I really liked the language in the book, and the way it’s a mix of Finnish, Russian and Sami words in the translation. And it’s always interesting to read about the place where you hail from. I really regret that I gave up on learning Finnish because I’m really curious how this is in its original language. The translator, Turid Farbrergd, did a hell of a job and I have learnt so many new words. I also got a better picture of what it was like during the war, and I definitely need to read more about the war in the Barents region.

I hope it will be translated into English soon. If you get a chance, read it! It is definitely the best book I have read this year and on the list of my favourites and I already need to read it again. And Katja Kettu is an author I will definitely read more of. 

Ps: I think Villøye might be the horniest woman I have come across so far in literature, and I love it!

forty-seven.

War and Peace by Leo Tolstoy (1869)
“”How can we fight the French, Prince?” said Count Rostopchin. “Can we arm ourselves against our teachers and divinities. Look at our youths, look at our ladies! The French are our Gods: Paris is our Kingdom of Heaven.””
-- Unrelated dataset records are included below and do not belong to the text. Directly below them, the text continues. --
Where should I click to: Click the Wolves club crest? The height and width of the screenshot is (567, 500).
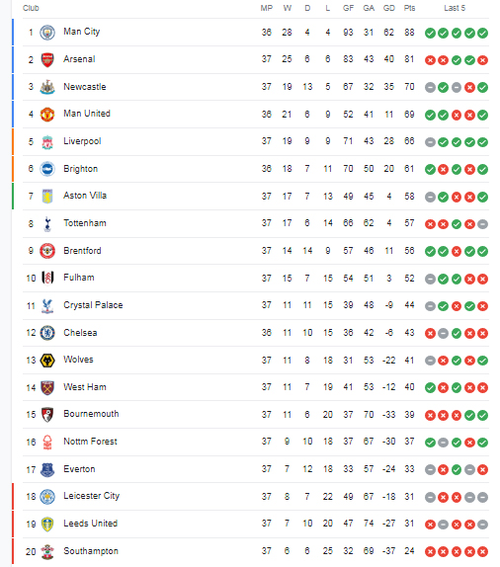point(47,361)

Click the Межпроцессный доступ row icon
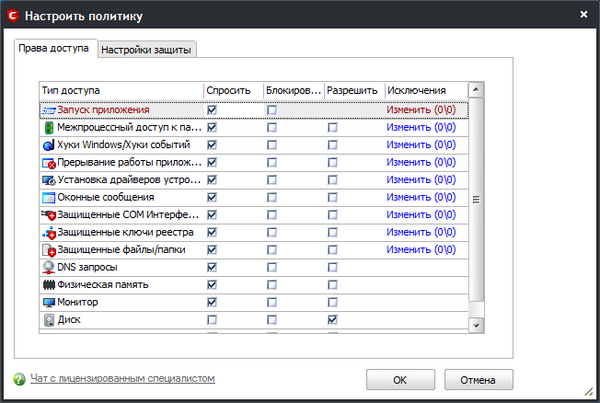[49, 128]
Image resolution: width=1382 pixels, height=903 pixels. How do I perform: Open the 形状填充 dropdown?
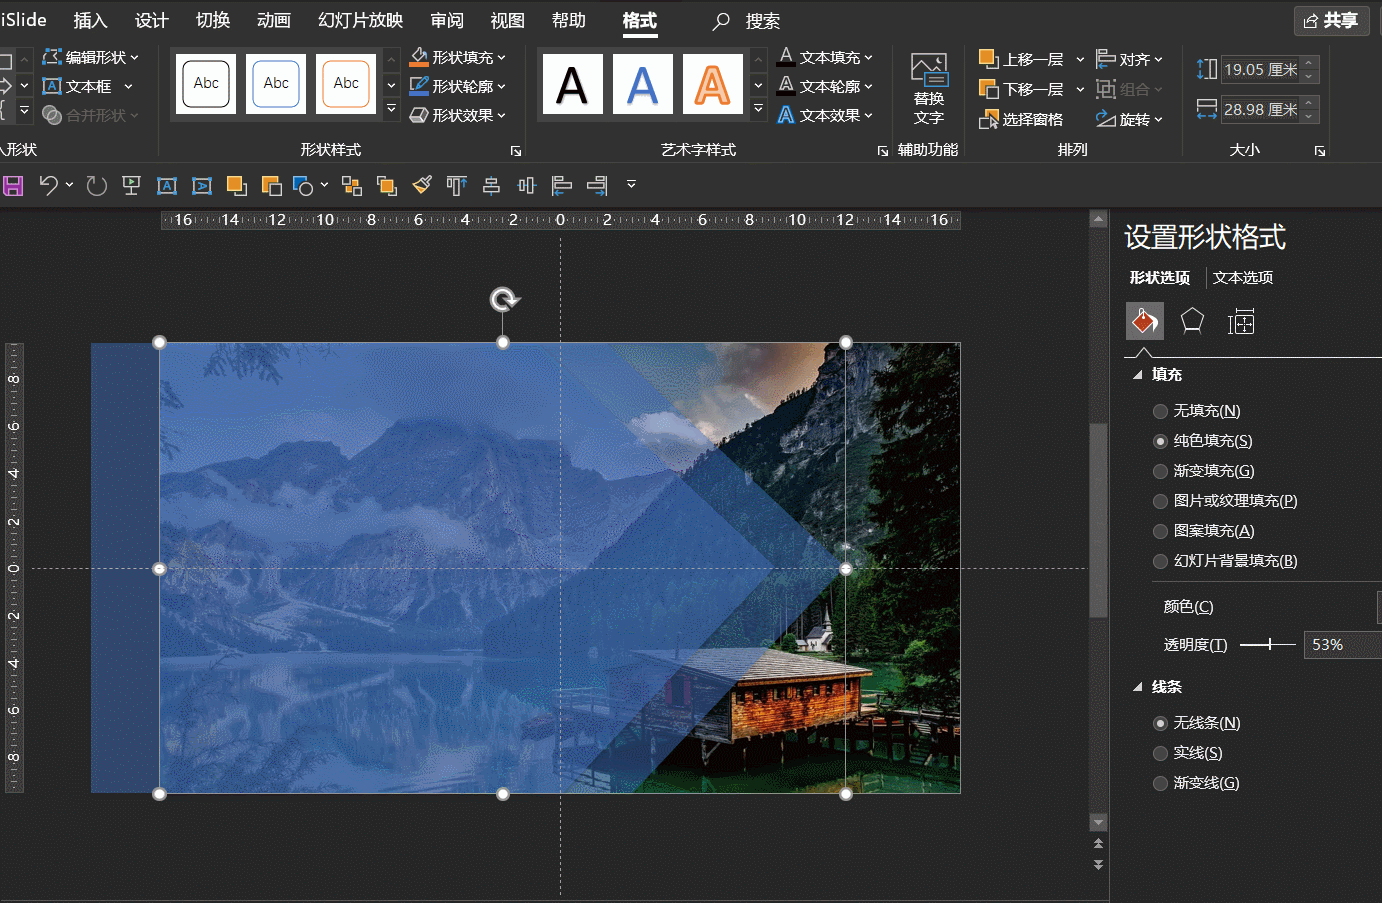click(x=458, y=57)
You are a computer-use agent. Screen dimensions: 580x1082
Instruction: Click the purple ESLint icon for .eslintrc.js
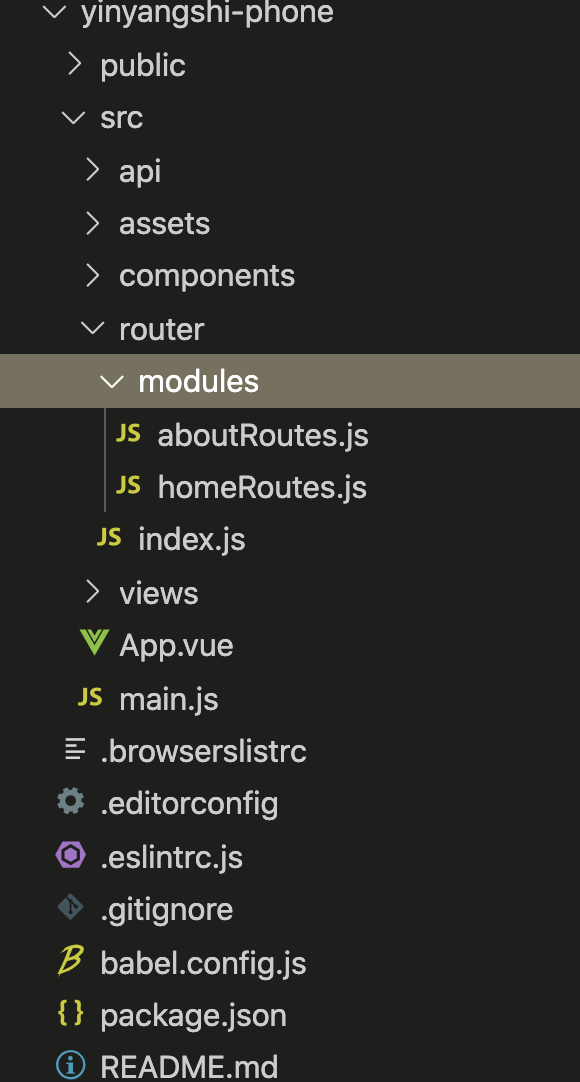coord(70,856)
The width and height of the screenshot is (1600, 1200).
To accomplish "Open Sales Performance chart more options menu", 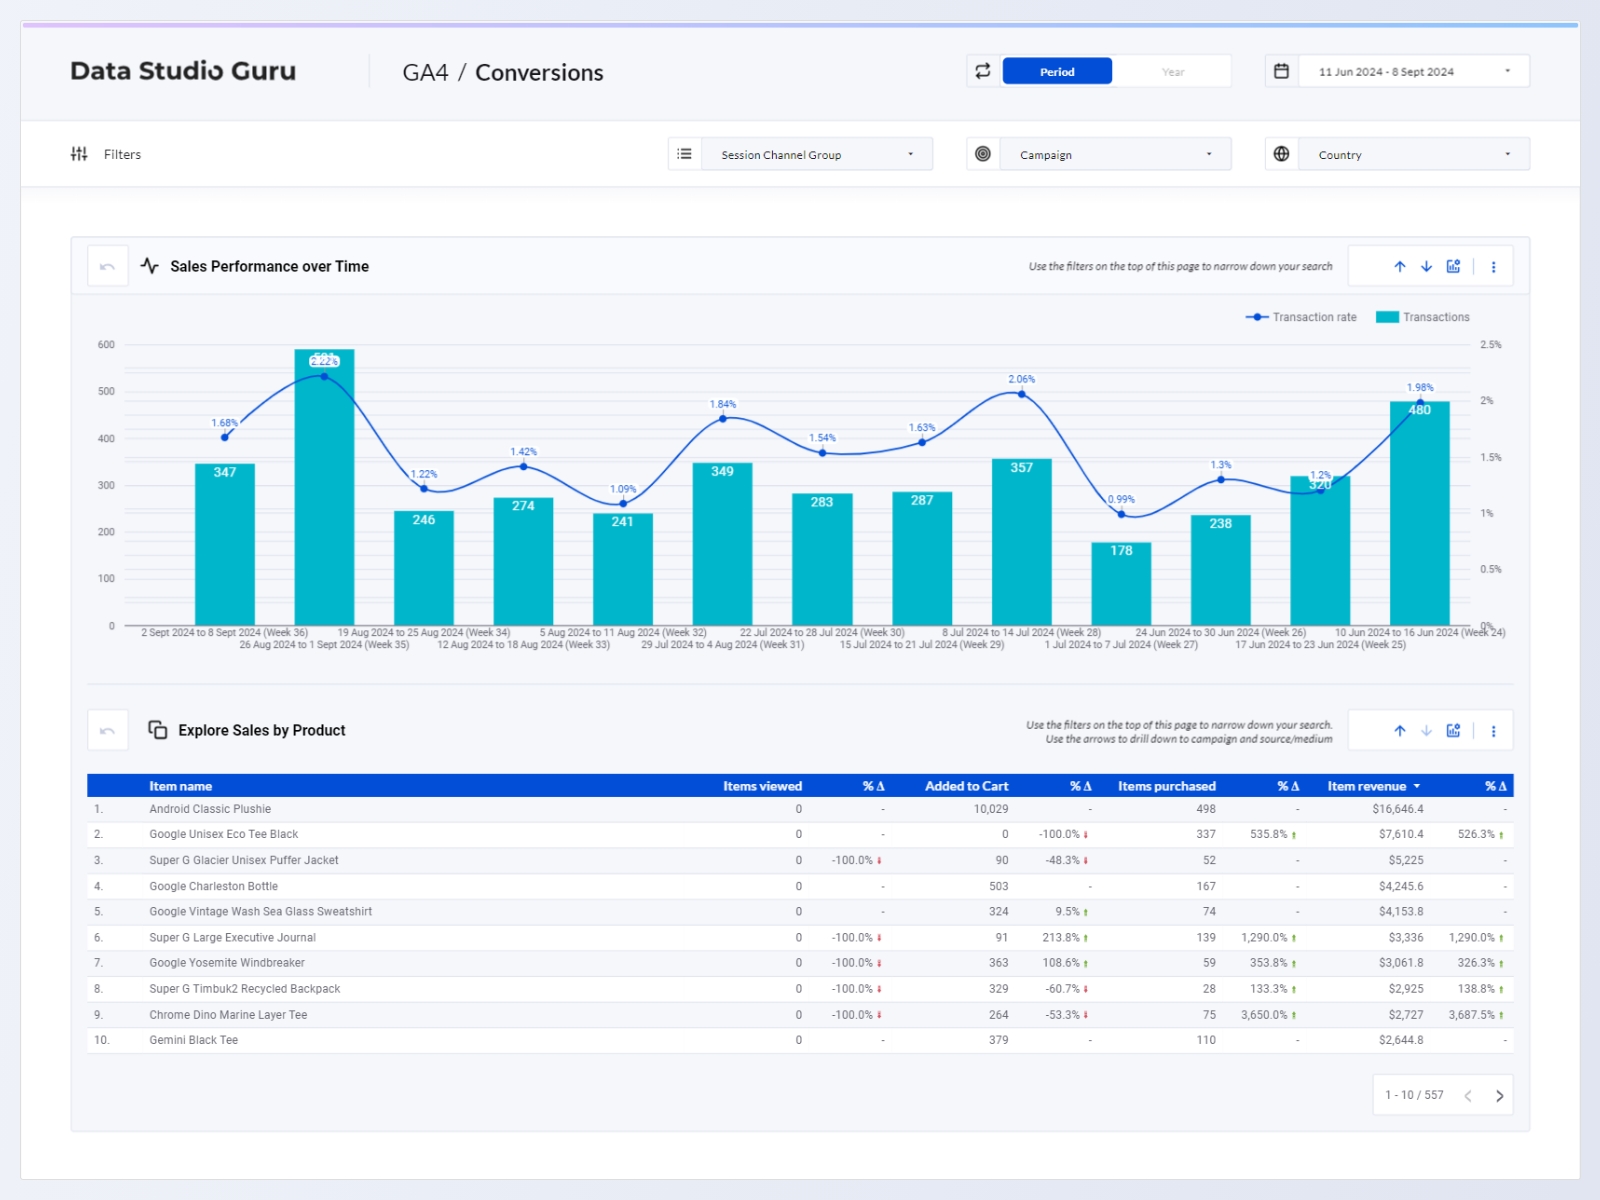I will 1494,267.
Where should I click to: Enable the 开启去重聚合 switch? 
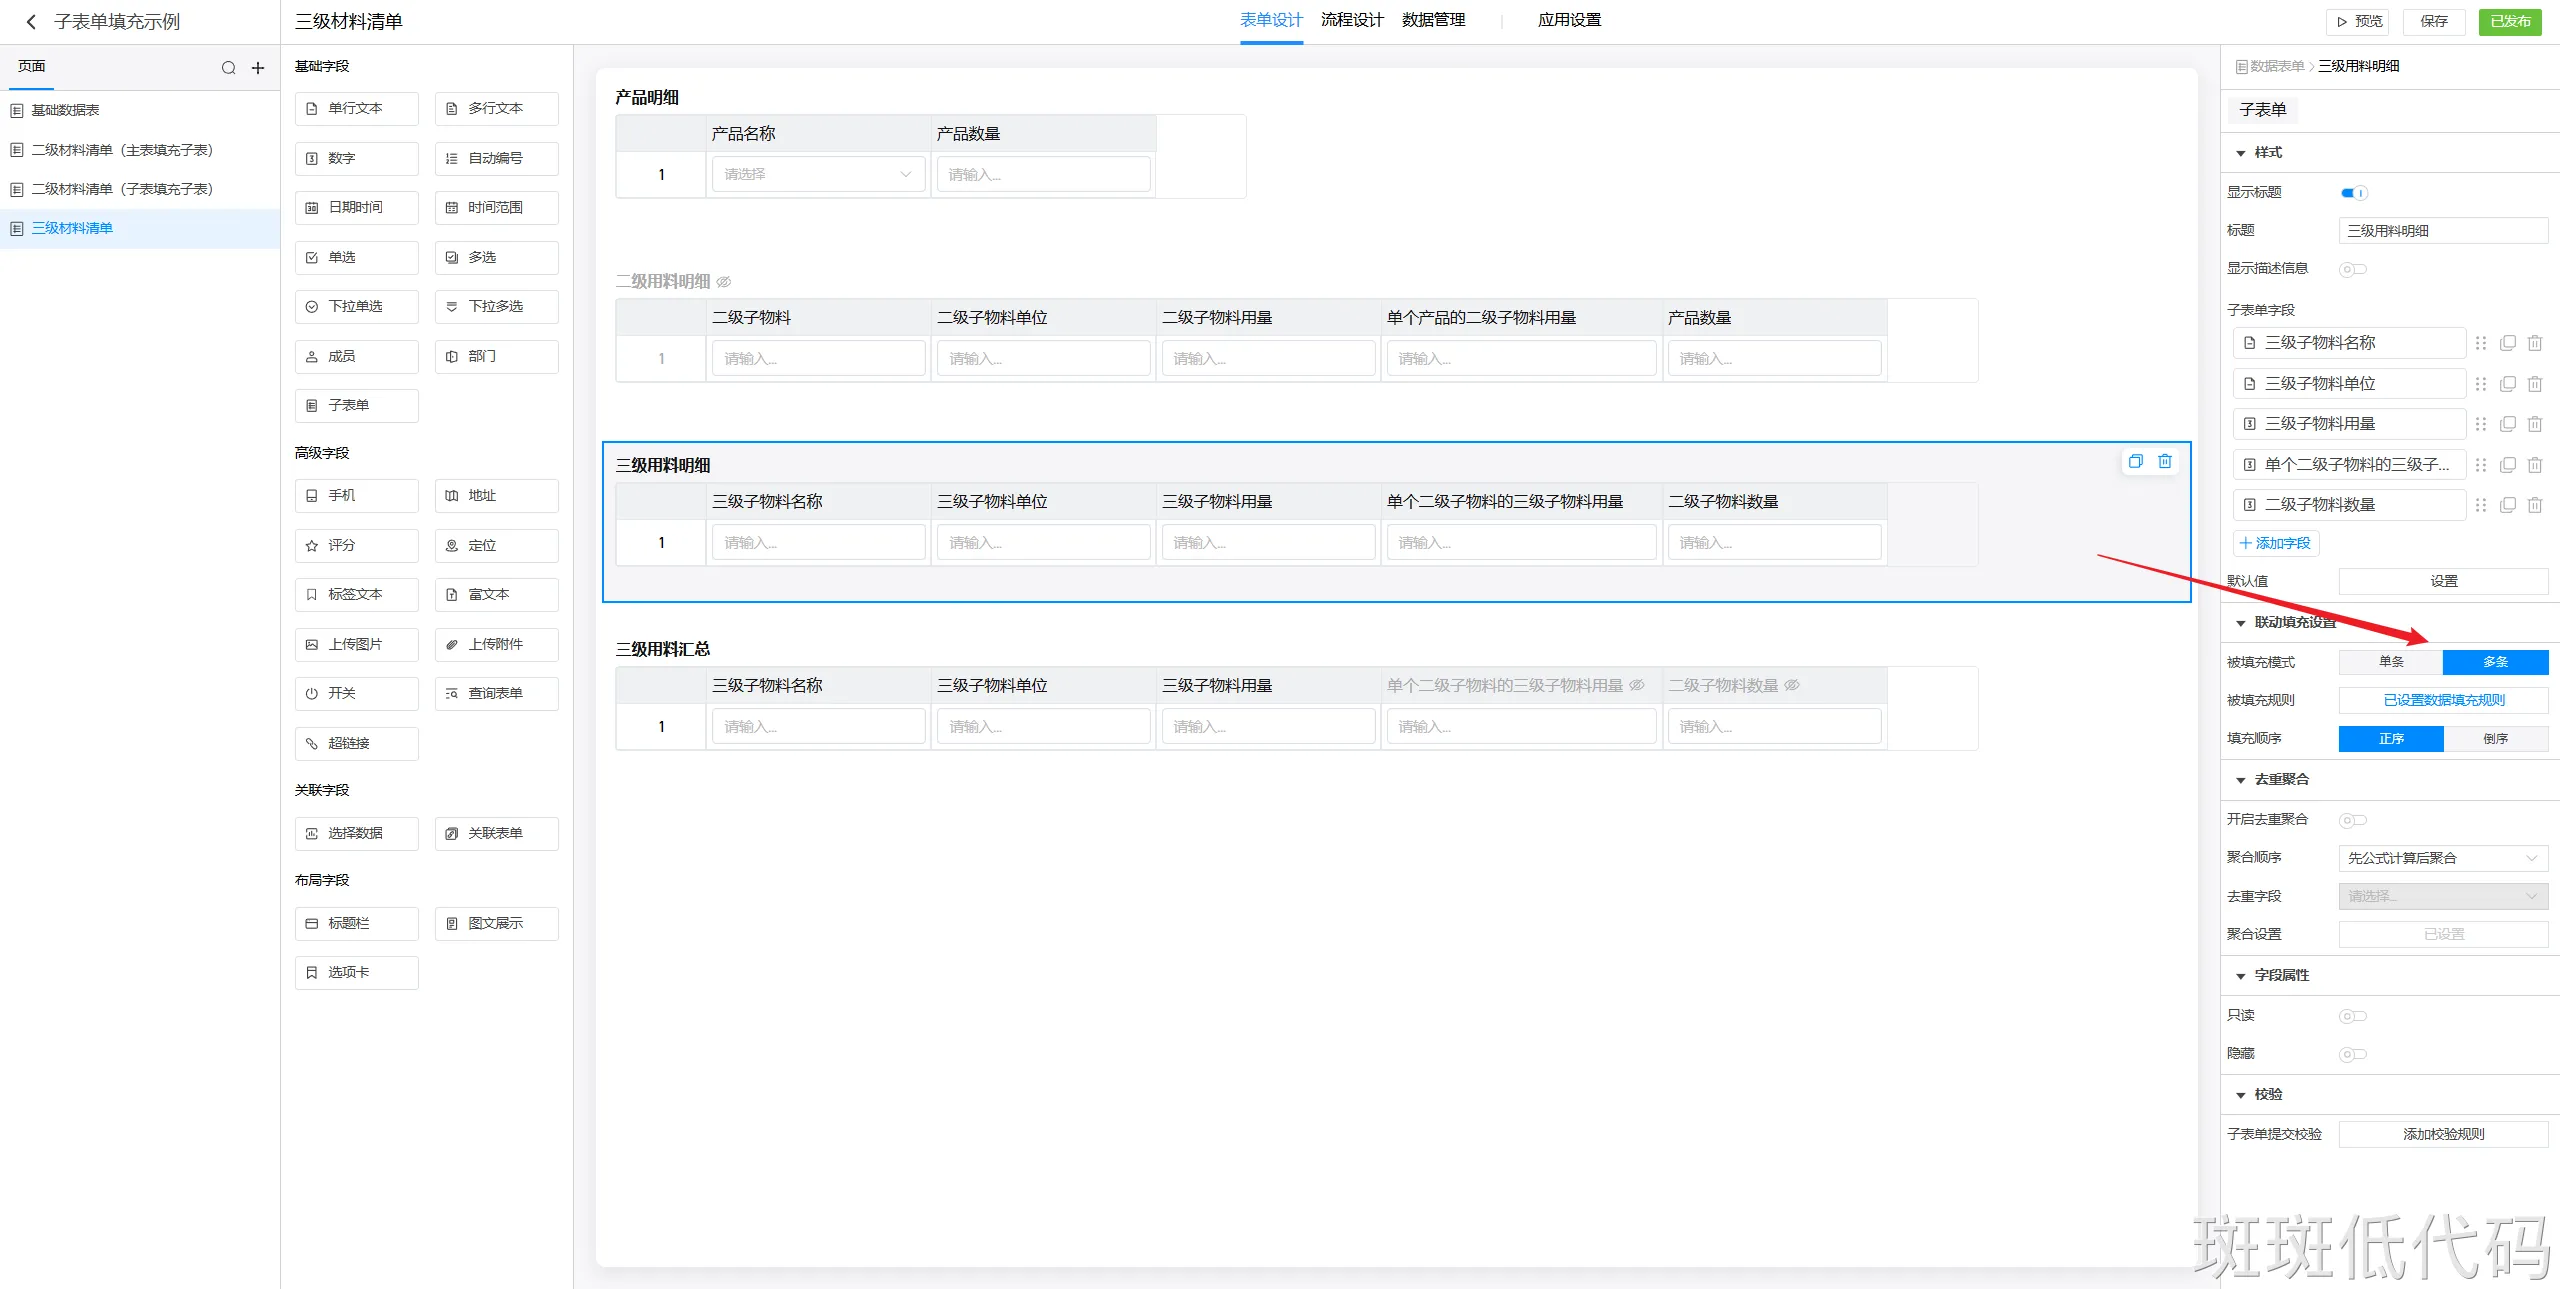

It is 1805 and Russia and France are about to go to war. In the Rostov household, they are concerned about three things; money, marrying off their children and war. The Bolkonskys’ estate is out on the countryside where the old Prince holds the rest of the family in a tight clutch. Pierre Bezukhov is the illegitimate son of one of the richest counts in Russia, and he unexpectedly inherits the money and climbs on the social ladder. He marries one of the important ladies, Helene Kuragina, but the marriage is colder than ice.

Napoleon and his army destroy the Russians, and even the aristocracy suffers horrible losses. The war changed the lives of the noble families, and they lived through tragedies, but also had some happy moments during the war. 

War and Peace is said to one of the best novels ever written. I cannot say that I agree, although I really enjoyed the story. But the bloody philosophical essays in between, and especially in the final epilogue. That really ruined the book for me. And Tolstoy sure takes his time to get to the point, and I believe that it would have been a lot better if only he had a strict editor. If you plan to read it, I suggest you go for a good edition which has put all the essays in an appendix.

But luckily, Tolstoy’s genius shines through, and those parts which deals with family life, and especially love, are brilliant and as good as Anna Karenina. I just wish he would have kept to those subjects, as the strategies and details about warfare don’t interest me at all. I do, however, see why many men list this as their favourite book. I’m just glad that I can tell the world that I have read War and Peace. 

This was September’s read in Line’s 1001 books reading challenge (and yes, I needed another week to finish it).